— START OF Record list —

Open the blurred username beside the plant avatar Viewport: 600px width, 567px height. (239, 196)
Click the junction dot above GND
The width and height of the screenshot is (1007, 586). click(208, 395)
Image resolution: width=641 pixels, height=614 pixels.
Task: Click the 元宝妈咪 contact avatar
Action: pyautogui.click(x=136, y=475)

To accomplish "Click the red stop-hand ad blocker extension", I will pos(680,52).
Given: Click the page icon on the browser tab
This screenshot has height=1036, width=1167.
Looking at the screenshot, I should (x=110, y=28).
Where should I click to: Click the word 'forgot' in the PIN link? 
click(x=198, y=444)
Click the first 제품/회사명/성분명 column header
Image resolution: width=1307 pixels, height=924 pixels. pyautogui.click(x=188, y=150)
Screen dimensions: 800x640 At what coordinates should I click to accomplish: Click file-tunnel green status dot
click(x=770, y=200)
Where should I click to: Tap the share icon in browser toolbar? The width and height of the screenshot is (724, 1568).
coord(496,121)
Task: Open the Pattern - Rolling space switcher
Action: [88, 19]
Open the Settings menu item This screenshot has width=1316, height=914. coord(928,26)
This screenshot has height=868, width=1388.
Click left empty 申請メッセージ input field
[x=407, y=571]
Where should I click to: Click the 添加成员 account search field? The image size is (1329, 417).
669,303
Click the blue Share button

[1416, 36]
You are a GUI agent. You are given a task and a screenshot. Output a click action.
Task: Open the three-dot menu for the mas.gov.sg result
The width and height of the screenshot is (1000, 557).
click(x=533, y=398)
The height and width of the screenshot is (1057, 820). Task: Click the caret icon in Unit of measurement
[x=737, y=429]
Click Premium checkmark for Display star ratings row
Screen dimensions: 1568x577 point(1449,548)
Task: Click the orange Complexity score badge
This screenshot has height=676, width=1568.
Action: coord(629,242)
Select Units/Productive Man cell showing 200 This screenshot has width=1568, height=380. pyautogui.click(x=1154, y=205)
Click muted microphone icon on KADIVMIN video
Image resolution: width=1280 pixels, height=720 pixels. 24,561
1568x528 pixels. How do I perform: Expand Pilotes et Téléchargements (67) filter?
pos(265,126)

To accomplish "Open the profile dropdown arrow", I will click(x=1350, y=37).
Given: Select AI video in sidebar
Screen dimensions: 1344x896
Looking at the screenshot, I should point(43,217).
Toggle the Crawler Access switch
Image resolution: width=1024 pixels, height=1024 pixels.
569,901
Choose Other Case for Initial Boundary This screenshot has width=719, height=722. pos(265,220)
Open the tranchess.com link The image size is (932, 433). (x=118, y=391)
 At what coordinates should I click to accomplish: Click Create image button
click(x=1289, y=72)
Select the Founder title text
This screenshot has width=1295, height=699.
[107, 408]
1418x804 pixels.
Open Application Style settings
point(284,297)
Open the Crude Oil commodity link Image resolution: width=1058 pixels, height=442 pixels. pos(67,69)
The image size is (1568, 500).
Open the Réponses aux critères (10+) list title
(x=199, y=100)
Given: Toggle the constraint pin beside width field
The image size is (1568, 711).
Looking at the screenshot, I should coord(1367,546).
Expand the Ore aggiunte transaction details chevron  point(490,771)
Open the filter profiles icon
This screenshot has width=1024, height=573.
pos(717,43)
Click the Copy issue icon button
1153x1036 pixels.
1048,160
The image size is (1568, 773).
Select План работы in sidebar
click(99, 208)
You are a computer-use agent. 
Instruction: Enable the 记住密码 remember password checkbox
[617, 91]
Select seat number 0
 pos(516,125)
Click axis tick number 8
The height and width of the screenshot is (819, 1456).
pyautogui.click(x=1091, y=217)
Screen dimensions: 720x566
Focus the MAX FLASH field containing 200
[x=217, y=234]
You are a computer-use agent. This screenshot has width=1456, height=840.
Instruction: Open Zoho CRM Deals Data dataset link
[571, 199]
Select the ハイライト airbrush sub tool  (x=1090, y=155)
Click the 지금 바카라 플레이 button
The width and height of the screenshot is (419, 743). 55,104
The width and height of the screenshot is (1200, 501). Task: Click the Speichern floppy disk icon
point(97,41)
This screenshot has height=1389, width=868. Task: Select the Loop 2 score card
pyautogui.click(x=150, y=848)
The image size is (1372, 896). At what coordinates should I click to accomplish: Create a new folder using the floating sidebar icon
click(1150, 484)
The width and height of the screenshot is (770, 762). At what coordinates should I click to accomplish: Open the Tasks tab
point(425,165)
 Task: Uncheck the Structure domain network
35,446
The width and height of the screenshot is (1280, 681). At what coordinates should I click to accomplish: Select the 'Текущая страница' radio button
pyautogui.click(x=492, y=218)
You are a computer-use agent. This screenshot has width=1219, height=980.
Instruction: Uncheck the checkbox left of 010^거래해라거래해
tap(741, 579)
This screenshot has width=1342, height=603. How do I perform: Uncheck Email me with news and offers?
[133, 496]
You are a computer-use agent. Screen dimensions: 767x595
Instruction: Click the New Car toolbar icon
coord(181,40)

— END OF Record list —

## Task brief
Rewrite all the lines above, swapping "junction dot" for "connection dot" and leaving everything else unchanged.

## Written solution
Open the blurred username beside the plant avatar Viewport: 600px width, 567px height. (239, 196)
Click the connection dot above GND
The width and height of the screenshot is (1007, 586). click(208, 395)
Image resolution: width=641 pixels, height=614 pixels.
Task: Click the 元宝妈咪 contact avatar
Action: pyautogui.click(x=136, y=475)

To accomplish "Click the red stop-hand ad blocker extension", I will pos(680,52).
Given: Click the page icon on the browser tab
This screenshot has height=1036, width=1167.
Looking at the screenshot, I should (x=110, y=28).
Where should I click to: Click the word 'forgot' in the PIN link? 
click(x=198, y=444)
Click the first 제품/회사명/성분명 column header
Image resolution: width=1307 pixels, height=924 pixels. pyautogui.click(x=188, y=150)
Screen dimensions: 800x640 At what coordinates should I click to accomplish: Click file-tunnel green status dot
click(x=770, y=200)
Where should I click to: Tap the share icon in browser toolbar? The width and height of the screenshot is (724, 1568).
coord(496,121)
Task: Open the Pattern - Rolling space switcher
Action: [88, 19]
Open the Settings menu item This screenshot has width=1316, height=914. coord(928,26)
This screenshot has height=868, width=1388.
Click left empty 申請メッセージ input field
[x=407, y=571]
Where should I click to: Click the 添加成员 account search field? The image size is (1329, 417).
669,303
Click the blue Share button

[1416, 36]
You are a GUI agent. You are given a task and a screenshot. Output a click action.
Task: Open the three-dot menu for the mas.gov.sg result
The width and height of the screenshot is (1000, 557).
click(x=533, y=398)
The height and width of the screenshot is (1057, 820). Task: Click the caret icon in Unit of measurement
[x=737, y=429]
Click Premium checkmark for Display star ratings row
Screen dimensions: 1568x577 point(1449,548)
Task: Click the orange Complexity score badge
This screenshot has height=676, width=1568.
Action: coord(629,242)
Select Units/Productive Man cell showing 200 This screenshot has width=1568, height=380. pyautogui.click(x=1154, y=205)
Click muted microphone icon on KADIVMIN video
Image resolution: width=1280 pixels, height=720 pixels. 24,561
1568x528 pixels. How do I perform: Expand Pilotes et Téléchargements (67) filter?
pos(265,126)

To accomplish "Open the profile dropdown arrow", I will click(x=1350, y=37).
Given: Select AI video in sidebar
Screen dimensions: 1344x896
Looking at the screenshot, I should point(43,217).
Toggle the Crawler Access switch
Image resolution: width=1024 pixels, height=1024 pixels.
569,901
Choose Other Case for Initial Boundary This screenshot has width=719, height=722. pos(265,220)
Open the tranchess.com link The image size is (932, 433). (x=118, y=391)
 At what coordinates should I click to accomplish: Click Create image button
click(x=1289, y=72)
Select the Founder title text
This screenshot has width=1295, height=699.
[107, 408]
1418x804 pixels.
Open Application Style settings
point(284,297)
Open the Crude Oil commodity link Image resolution: width=1058 pixels, height=442 pixels. pos(67,69)
The image size is (1568, 500).
Open the Réponses aux critères (10+) list title
(x=199, y=100)
Given: Toggle the constraint pin beside width field
The image size is (1568, 711).
Looking at the screenshot, I should coord(1367,546).
Expand the Ore aggiunte transaction details chevron  point(490,771)
Open the filter profiles icon
This screenshot has width=1024, height=573.
pos(717,43)
Click the Copy issue icon button
1153x1036 pixels.
1048,160
The image size is (1568, 773).
Select План работы in sidebar
click(99, 208)
You are a computer-use agent. 
Instruction: Enable the 记住密码 remember password checkbox
[617, 91]
Select seat number 0
 pos(516,125)
Click axis tick number 8
The height and width of the screenshot is (819, 1456).
pyautogui.click(x=1091, y=217)
Screen dimensions: 720x566
Focus the MAX FLASH field containing 200
[x=217, y=234]
You are a computer-use agent. This screenshot has width=1456, height=840.
Instruction: Open Zoho CRM Deals Data dataset link
[571, 199]
Select the ハイライト airbrush sub tool  (x=1090, y=155)
Click the 지금 바카라 플레이 button
The width and height of the screenshot is (419, 743). 55,104
The width and height of the screenshot is (1200, 501). Task: Click the Speichern floppy disk icon
point(97,41)
This screenshot has height=1389, width=868. Task: Select the Loop 2 score card
pyautogui.click(x=150, y=848)
The image size is (1372, 896). At what coordinates should I click to accomplish: Create a new folder using the floating sidebar icon
click(1150, 484)
The width and height of the screenshot is (770, 762). At what coordinates should I click to accomplish: Open the Tasks tab
point(425,165)
 Task: Uncheck the Structure domain network
35,446
The width and height of the screenshot is (1280, 681). At what coordinates should I click to accomplish: Select the 'Текущая страница' radio button
pyautogui.click(x=492, y=218)
You are a computer-use agent. This screenshot has width=1219, height=980.
Instruction: Uncheck the checkbox left of 010^거래해라거래해
tap(741, 579)
This screenshot has width=1342, height=603. How do I perform: Uncheck Email me with news and offers?
[133, 496]
You are a computer-use agent. Screen dimensions: 767x595
Instruction: Click the New Car toolbar icon
coord(181,40)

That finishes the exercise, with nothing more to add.